The refresh exercise examined whether there has been a significant shift in global or national societal challenges; global markets in which Irish-based companies are, or are expected to, compete; critical technologies that will impact on Ireland; and, finally, Ireland’s research strengths. The refresh exercise also recognises that Ireland’s priority areas can form part of the basis for strategic engagement by Irish-based researchers and innovators with the European Framework Programme for RDI, Horizon 2020 and its successor, Horizon Europe.

Three reports were undertaken to inform the review of priority areas:

  • a horizon scan of global markets;
  • a technology futures exercise;
  • and an audit of progress under the current priority areas.
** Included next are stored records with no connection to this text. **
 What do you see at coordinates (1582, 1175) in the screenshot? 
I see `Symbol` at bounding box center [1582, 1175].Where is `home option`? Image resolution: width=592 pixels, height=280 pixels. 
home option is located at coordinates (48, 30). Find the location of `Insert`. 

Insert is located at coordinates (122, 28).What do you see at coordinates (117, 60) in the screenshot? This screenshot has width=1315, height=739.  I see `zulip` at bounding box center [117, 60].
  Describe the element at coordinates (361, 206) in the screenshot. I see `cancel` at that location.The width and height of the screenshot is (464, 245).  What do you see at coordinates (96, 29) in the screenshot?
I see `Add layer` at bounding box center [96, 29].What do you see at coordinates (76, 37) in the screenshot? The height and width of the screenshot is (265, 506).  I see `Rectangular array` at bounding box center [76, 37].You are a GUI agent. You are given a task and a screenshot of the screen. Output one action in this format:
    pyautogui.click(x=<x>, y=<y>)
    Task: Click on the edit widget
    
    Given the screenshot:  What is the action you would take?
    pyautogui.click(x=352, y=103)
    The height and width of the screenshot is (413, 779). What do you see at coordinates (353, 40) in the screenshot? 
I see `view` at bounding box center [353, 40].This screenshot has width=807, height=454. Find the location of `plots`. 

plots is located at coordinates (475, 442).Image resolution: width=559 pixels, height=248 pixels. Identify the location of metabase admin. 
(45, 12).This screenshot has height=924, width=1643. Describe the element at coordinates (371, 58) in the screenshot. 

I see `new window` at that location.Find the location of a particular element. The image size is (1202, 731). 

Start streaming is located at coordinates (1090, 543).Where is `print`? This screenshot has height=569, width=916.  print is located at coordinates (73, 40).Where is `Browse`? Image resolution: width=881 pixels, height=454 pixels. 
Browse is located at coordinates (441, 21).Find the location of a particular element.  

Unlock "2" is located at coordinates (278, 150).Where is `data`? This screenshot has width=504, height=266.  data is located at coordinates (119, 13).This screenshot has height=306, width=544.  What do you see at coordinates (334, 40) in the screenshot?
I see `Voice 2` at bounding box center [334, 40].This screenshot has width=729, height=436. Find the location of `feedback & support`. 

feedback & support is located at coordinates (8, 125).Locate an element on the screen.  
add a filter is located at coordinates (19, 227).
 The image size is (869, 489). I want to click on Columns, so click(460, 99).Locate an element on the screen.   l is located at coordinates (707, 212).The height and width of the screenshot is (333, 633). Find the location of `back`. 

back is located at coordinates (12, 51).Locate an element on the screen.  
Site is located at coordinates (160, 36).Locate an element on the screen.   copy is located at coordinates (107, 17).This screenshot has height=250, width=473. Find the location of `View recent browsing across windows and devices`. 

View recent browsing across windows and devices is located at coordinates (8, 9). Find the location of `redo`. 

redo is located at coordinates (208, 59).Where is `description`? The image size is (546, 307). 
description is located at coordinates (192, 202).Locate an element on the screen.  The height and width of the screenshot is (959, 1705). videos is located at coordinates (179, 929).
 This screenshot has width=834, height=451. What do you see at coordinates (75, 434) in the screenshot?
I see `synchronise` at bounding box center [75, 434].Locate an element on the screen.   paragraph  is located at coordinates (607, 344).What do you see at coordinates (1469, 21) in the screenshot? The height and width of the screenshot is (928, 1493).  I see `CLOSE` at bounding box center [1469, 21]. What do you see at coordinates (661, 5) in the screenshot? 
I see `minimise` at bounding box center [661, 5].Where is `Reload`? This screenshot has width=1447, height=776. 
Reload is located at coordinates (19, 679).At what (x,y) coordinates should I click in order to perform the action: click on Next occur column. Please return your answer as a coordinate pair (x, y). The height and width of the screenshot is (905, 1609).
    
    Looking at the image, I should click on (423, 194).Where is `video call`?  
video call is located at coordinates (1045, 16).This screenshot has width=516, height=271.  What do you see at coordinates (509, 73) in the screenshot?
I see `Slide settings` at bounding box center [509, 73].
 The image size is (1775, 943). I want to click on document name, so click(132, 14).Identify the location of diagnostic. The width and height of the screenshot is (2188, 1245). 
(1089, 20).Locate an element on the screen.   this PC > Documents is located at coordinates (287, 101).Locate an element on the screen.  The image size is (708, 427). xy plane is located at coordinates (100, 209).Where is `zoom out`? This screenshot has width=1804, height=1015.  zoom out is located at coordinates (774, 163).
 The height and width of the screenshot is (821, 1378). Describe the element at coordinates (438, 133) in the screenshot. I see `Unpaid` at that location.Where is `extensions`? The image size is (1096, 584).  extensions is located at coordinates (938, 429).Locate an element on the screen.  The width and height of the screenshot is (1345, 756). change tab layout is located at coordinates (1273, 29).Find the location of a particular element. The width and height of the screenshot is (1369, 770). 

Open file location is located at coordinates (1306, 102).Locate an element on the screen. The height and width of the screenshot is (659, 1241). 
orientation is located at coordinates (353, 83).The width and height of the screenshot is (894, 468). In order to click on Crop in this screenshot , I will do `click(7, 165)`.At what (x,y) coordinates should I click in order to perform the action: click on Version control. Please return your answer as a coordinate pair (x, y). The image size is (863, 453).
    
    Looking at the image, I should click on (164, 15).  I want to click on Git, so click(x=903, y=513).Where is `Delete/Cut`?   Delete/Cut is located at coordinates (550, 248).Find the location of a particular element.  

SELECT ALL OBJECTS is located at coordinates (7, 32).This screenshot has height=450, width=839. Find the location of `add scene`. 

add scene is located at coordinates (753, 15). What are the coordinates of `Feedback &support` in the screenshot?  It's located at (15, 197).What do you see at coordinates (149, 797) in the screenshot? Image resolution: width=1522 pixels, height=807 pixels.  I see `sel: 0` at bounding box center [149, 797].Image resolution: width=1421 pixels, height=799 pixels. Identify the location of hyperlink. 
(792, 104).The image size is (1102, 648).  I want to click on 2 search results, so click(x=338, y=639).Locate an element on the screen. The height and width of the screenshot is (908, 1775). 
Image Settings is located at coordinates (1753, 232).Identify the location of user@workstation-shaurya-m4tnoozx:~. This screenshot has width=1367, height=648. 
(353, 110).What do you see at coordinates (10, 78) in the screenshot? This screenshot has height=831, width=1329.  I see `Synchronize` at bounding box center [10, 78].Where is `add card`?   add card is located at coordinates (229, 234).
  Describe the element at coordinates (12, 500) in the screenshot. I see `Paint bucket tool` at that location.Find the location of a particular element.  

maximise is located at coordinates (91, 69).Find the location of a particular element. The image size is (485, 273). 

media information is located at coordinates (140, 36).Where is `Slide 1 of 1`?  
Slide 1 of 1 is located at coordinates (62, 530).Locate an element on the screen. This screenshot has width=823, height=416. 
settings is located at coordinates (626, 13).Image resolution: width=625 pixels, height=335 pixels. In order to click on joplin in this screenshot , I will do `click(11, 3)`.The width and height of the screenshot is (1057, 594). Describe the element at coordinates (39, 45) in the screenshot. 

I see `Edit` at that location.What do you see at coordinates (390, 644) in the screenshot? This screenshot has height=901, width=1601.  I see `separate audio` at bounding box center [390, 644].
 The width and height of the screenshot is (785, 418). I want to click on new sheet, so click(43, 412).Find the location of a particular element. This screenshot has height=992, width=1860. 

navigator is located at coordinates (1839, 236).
The findings from these reports along with views elicited from stakeholders representing academia, enterprise and the public sector at a Consultation Forum in November 2017, have informed the refreshed priority areas as set out below:

  • ICT
    • Future Networks, Communications and Internet of Things
    • Data Analytics, Management, Security, Privacy, Robotics and Artificial Intelligence (including Machine Learning)
    • Digital Platforms, Content and Applications, and Augmented Reality and Virtual Reality
  • Health and Wellbeing
    • Connected Health and Independent Living
    • Medical Devices
    • Diagnostics
    • Therapeutics
  • Food
    • Food for Health
    • Smart and Sustainable Food Production and Processing
  • Energy, Climate Action and Sustainability
    • Decarbonising the Energy System
    • Sustainable Living
  • Manufacturing and Materials
    • Advanced and Smart Manufacturing
    • Manufacturing and Novel Materials
  • Services and Business Processes
    • Innovation in Services and Business Processes

The report on the Research Priority Areas 2018 to 2023 was published in March 2018.